> [TEXTE SOURCE]
Je vais donc terminer ce mois d’octobre là où je l’ai
débuté, quelque part au milieu du désert du Nouveau-Mexique, au pied de la
forêt d’antennes parabolique du Very Large Array, paysage qui ouvrait 2010,
l’année du premier contact, et qui conclue ce Contact, dont l’histoire est très proche de celle initialement
racontée par Arthur C. Clarke : et si une intelligence extra-terrestre
tentait d’entrer en contact avec nous, pourrions-nous même seulement la
comprendre ? Ce n’est pas tout à fait un hasard si j’ai, pour ma part,
choisi de terminer avec ce film, exemplaire typique de ce que produit au cinéma
la hard SF, sous-genre en fait rarissime sur les écrans, et pour cause :
de science, il n’en est jamais question dans ce film, moins encore que dans
celui de Hyams, dont le roman dont il s’inspirait tout au moins présageait dans
son récit d’une possible adaptation pour l’écran, quand dans le roman de Sagan,
il est question sinon de l’émerveillement, tout au moins de l’étonnement scientifique à chaque page quasiment…
Il y a dans cette science-fiction littéraire,
il me semble depuis ses origines, quelque chose qui nous renvoie vers le merveilleux dans son sens non moderne
mais presque médiéval. Le monde est vaste et il est étrange, certes, mais il
est aussi extraordinaire à certains égards : il se passe dans quelque
contrée mystérieuse des phénomènes qu’il vaut la peine d’observer, de décrire
et de tenter d’expliquer, par la tradition, la science, la philosophie. Cette
démarche, à la confluence de l’ardeur de l’imagination, de la rigueur de
l’esprit scientifique et du souci d’émouvoir, c’est ce qui fonde par exemple le
récit de Marco Polo ou celui de Jean de Mandeville, dans le Livre des merveilles du monde. Certes le
souci « scientifique » cède souvent
le pas aux aventures fantastiques, et ces relations sont souvent d’abord
celles de « Voyages extraordinaires », pour faire signe vers l’un des
auteurs français qui a créé la Science-fiction moderne. Mais ces relations de
voyages sont aussi l’une des origines de la littérature universelle, si l’on se
souvient que le plus fameux de ces récits porte le nom de son personnage
principal et fut rédigé il y a près de trente siècles… « Odyssée » –
voilà bien un terme qui pourrait, à l’image de la fameuse séquence du film de
Kubrick, faire l’ellipse de cette histoire des expéditions vers l’inconnu,
depuis Homère jusqu’à Clarke ou Sagan !

> [CONSIGNE]
Rédigez la suite du texte sur le film Contact et le merveilleux dans la science-fiction, en reprenant juste après sa dernière phrase.

> [DONNÉES BRUTES]

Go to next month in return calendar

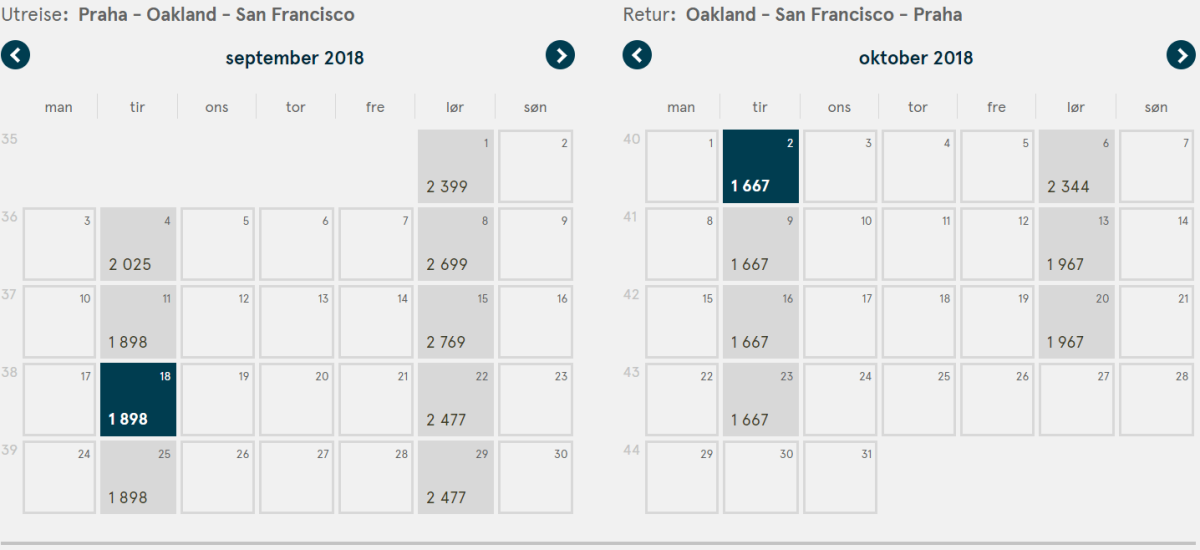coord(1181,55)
==
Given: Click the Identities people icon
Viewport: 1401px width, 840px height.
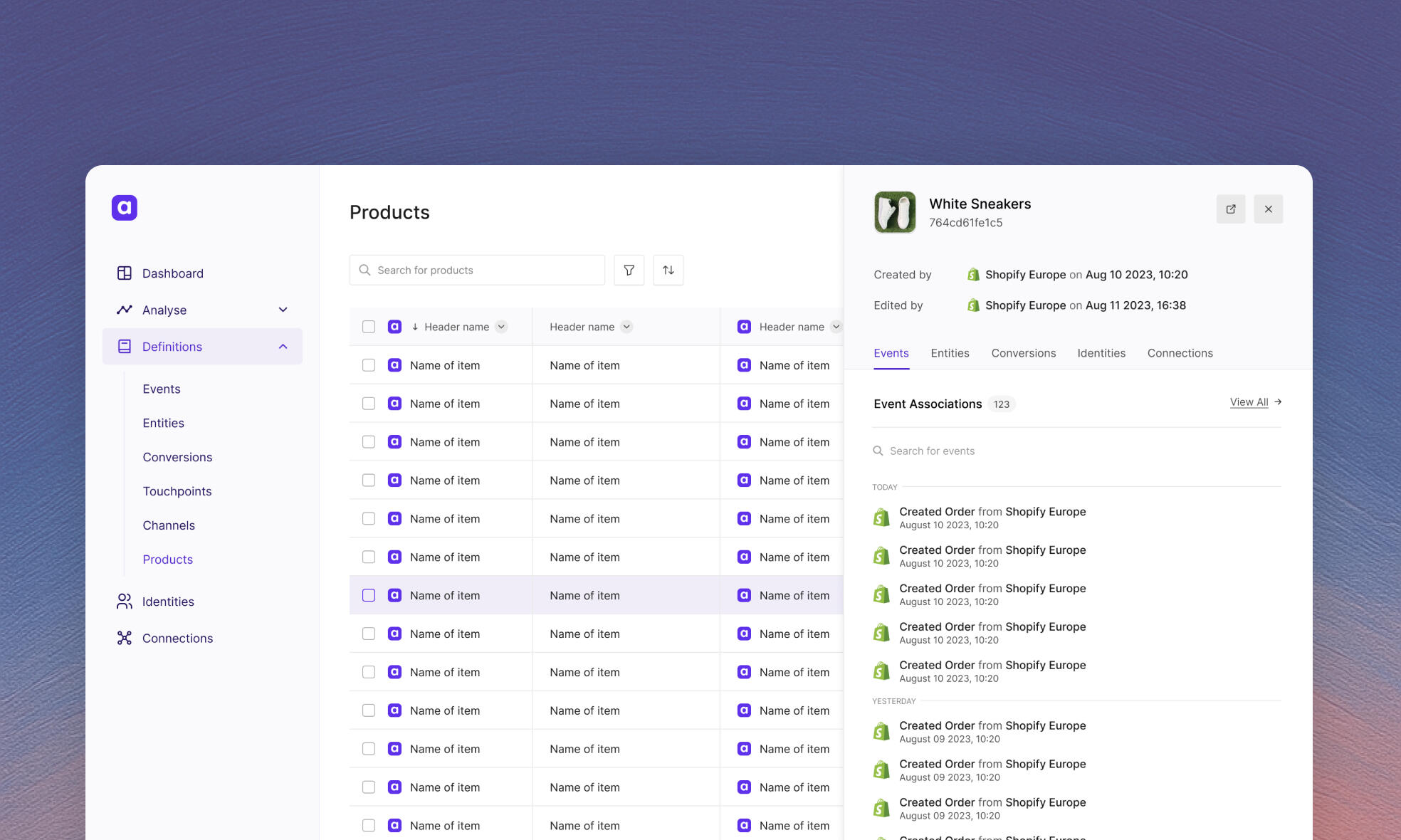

> [RÉPONSE RÉDIGÉE]
Cet émerveillement, ce sens of wonder si particulier, constitué
d’appétences presque contradictoires les unes avec les autres, reste, me
semble-t-il, ce qui fonde la Science-fiction aujourd’hui. L’Univers est vaste,
et les phénomènes que l’on peut observer dans les marches de notre Voie Lactée
ou au cœur de Galaxies lointaines, recèlent pour l’homme du XXIème siècle
autant de mystères et de promesses que pouvaient en renfermer l’énigmatique
Royaume du Prêtre Jean ou les monstres
chimériques de l’Inde pour celui du Moyen-âge. C’est que la fascination et
l’effroi, l’espoir et la peur cohabitent dans le même désir de voyage, cet élan
qui nous attire vers l’Ailleurs, vers cet autre
monde, qui pour les hommes du Moyen-âge pouvait prendre la forme d’un outre-monde, jamais strictement distinct
du leur, et sur lequel l’astrologie ou l’alchimie pouvait donner quelque accès ;
et qui chez nous s’est affublé des oripeaux plus ou moins adéquats de la
physique et de l’astronomie. Il y a probablement dans la très moderne théorie
de la relativité générale ou dans celle plus complexe encore de l’intrication quantique
quelque chose de cet « enchantement » propre à l’inconnu :
l’étoffe du monde n’est pas tissée de ce qui nous semblait si évident. C’est
dans la quête de cette hermétique substance de l’Univers que continue de
résider notre goût de la Merveille, si monstrueuse peut-elle parfois être – que
l’on pense ainsi aux conséquences des théories d’Einstein en physique nucléaire
et à la crainte « post-apocalyptique » qu’elles suscitèrent durant
plus de trente ans, en littérature et au cinéma notamment. D’une façon
générale, c’est dans le secret de ces mystères de la matière que se sont
élaborés la plupart des récits dont il fut question tout le mois : avec
les monstres de La Mouche, de L’homme qui rétrécit, d’Invasion ou encore du Survivant, avec les paysages stupéfiants d’après la catastrophe de Apocalypse 2024, de La Route ou
de La Planète des Singes – tout au
moins celle de 1968… Ce qui nous demeure inconcevable, voilà ce que la
science-fiction veut pouvoir saisir, par la forme, par le concept, par le
récit. Un geste à la fois humble et orgueilleux : certes nous ne sommes
rien, nous en prenons la mesure par les dimensions incommensurables de ce monde
que l’on sait être le nôtre, mais nous sommes tout, car nous avons cette
disposition à l’entendement, qui même si elle est limitée, nous laisse
l’opportunité d’imaginer et de concevoir jusqu’à ce qui nous dépasse !
Un tel portrait de la
science-fiction renvoie toutefois à un autre grand domaine de l’esprit humain,
c’est bien sûr celui de la religion et de la foi. Que ces deux
« espérances » puissent se confondre n’a cependant rien de trop
surprenant : dans les deux cas, il s’git bien de percer le mystère
métaphysique de notre présence au monde. Les moyens utilisés sont radicalement
dissemblables toutefois, et la question de l’opposition frontale de ces deux
comportements – celui du croyant d’un côté, celui du scientifique de l’autre –
est au cœur du roman de Sagan, Contact.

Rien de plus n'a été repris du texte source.